I, for one, am not always happy and don’t think anyone is. I have moments when I have ringworm up to my neck and no desire for anything. I have moments when I have health problems or lack energy when I don’t have the usual patience or tolerance. But my friends at the Escort Agency are always there for me!
Families and couples are not all in one; love and happiness continue as they pose. On the contrary, as Sonja Lyubomirsky, professor at the Faculty of Psychology in California and author of the book The How of Happiness: A New Approach to Getting The Life You Want, says: the prettier and more arranged the apple, the more likely it is to be greedy on the inside.
I cannot speak from a study’s perspective, but I can say that I have seen so many couples who are not well, have dysfunctional, aggressive relationships, and live double or parallel lives. At the same time, their social media posts are flooded with statements of love and moments when he shouts his happiness.
Life is made of better and worse moments; no perfect picture will solve them or make them more accessible. The solution comes only when you accept what exists and act accordingly if you have the courage to make a change and don’t care what people say.
So stop dreaming of the perfect life that you see displayed on all the feeds.
It doesn’t exist. Nobody has an ideal life. Everyone flaunts it, lying to themselves out of the desire not to be inferior to those around them. Don’t get into this game where no one is happy. It’s just a competition that can surely only lead to something that will affect our emotional health, which is already fragile even more.
Connect to yourself and be as you are!
How do you do this on social media when everyone puts on blood makeup daily? How can you be different when we are taught that it is good not to be different? How to show that you are not perfect in a world that seems and wants to be perfect?

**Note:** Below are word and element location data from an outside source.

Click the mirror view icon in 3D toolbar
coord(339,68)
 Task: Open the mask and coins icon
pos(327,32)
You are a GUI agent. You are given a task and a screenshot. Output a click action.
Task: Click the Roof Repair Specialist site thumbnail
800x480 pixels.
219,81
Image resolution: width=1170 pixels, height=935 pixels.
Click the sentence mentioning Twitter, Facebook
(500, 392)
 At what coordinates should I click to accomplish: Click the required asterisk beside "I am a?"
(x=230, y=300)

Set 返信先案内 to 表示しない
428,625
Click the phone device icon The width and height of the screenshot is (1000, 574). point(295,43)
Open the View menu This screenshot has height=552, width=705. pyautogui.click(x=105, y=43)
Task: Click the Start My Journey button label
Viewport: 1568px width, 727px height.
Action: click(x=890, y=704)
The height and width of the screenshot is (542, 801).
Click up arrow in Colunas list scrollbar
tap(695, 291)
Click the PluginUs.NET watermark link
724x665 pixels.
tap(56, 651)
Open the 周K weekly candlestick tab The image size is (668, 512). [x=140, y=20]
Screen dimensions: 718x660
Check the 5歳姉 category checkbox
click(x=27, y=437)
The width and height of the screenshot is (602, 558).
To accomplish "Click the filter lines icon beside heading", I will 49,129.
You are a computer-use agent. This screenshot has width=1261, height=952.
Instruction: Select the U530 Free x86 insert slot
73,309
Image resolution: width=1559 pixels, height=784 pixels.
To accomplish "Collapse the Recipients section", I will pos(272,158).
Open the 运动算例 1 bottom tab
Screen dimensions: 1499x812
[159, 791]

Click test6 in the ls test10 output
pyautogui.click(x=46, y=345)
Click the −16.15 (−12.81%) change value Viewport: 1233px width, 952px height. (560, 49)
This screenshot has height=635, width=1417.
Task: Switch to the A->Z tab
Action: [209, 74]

To begin with, I invite you to think about a few things before you post:
Why are you posting? What is your goal? Want to impress someone? Do you want to attract attention? Do you like to send a message? Do you like to contribute? Do you want to brag?
If you have a bad day, how do you feel about posting? You don’t necessarily have to tell her if you don’t want to. Still, you also don’t have to display an opposite attitude just to receive the likes that will give you back for a few moments that feeling of well-being directly proportional to the number of likes.
Do you use Faceapp and Facetune or other photo editing applications that you think can make you more beautiful and happier?
Things work exactly the other way around. Work on happiness and inner beauty, and you will no longer feel the need to use any application.
Have you argued with your husband or boyfriend, or is the relationship no longer going the way you want? I saw that the temptation is to post as many pictures as possible to show how happy you are. Do you think it helps you? If so, how and for what?
It is clear that we all want to live in a more beautiful world. Let’s make it so by starting to be authentic, showing us as we are, taking off the masks that tire us and become more complex as time passes, ultimately crippling us on the inside.
We all want to be seen, heard and felt as we are, but for that, we must have the courage to show ourselves that way. I know you wait for the other to do it first because you would feel safer, and your pride doesn’t want to give in. But what happens when the other person thinks the same as you? Nothing.
Allow yourself to be you! Do you have this courage?